「手掌(しゅしょう)多汗症」は、腋(わき)の下や手のひら、足の裏などに、異常に多量の発汗をしてしまう病気です。単なる「汗をかきやすい体質」と異なり、日常生活に支障をきたすほどの発汗が、手のひらに顕著に見られる場合を手掌多汗症と呼んでいます。10~30代に多いとされています。
理解されず悩む人も
具体的な症状は、「運動したわけではないのに、手を動かすと汗が飛び散る」「本のページが汗でぬれて破れてしまう」「汗のために滑ってしまい、物を落としやすい」などです。患者さん本人にとって非常につらい症状ですが、病気と認識されずに「汗っかき」「あがり症」などのレッテルを張られ、悩みながら生活するケースも多いようです。
緊張した時に手に汗をかくことは誰でもありますが、手掌多汗症の場合、精神的刺激や緊張がそれほど強くなくても多量に発汗してしまうのが特徴で、寝ている時の発汗量は少ないようです。
原因ははっきり解明されていませんが、胸の中にある交感神経(自律神経の一つで、新陳代謝を活性化する神経)の機能亢進状態が続くことで汗の分泌が活性化され、多量に発汗するといわれています。
交感神経の働きを遮断
治療は、薬物療法で交感神経の働きを遮って発汗を抑えたり、精神安定剤を用いることもあります。しかし、薬物療法は手掌多汗症の根本的な治療にはならず、繰り返し治療する必要があります。
根治を目指す外科的な治療法としては、胸部交感神経節切除術があります。手掌多汗症には胸部の交感神経の働きが関わっているので、この交感神経を切除し、働きを遮断しようとする治療です。
交感神経は、胸の背中側に左右1本ずつあります。手術は、全身麻酔をし、胸腔(きょうくう)鏡という細いカメラを胸の中に入れ、交感神経を切除します。手術にかかる時間は1時間程度で、術後は数日で退院できます。

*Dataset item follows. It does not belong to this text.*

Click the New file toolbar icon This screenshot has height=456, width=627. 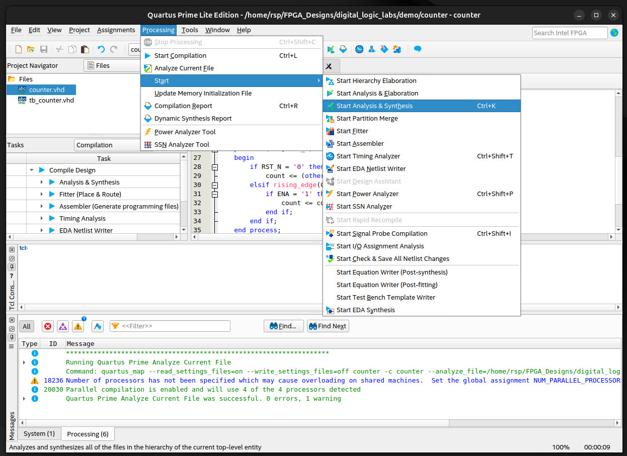click(x=19, y=49)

手術後はすぐに手の異常発汗が減少しますが、冬季には手が乾燥し過ぎる場合があるようです。また、手の発汗が減少する代わりに、胸背部や腹部、大腿(だいたい)の発汗量が多くなる「代償性発汗」という現象もみられます。代償性発汗は個人差が多く、手術前にはどの程度出現するのか予測はできませんので、手術するかどうかは慎重に判断しています。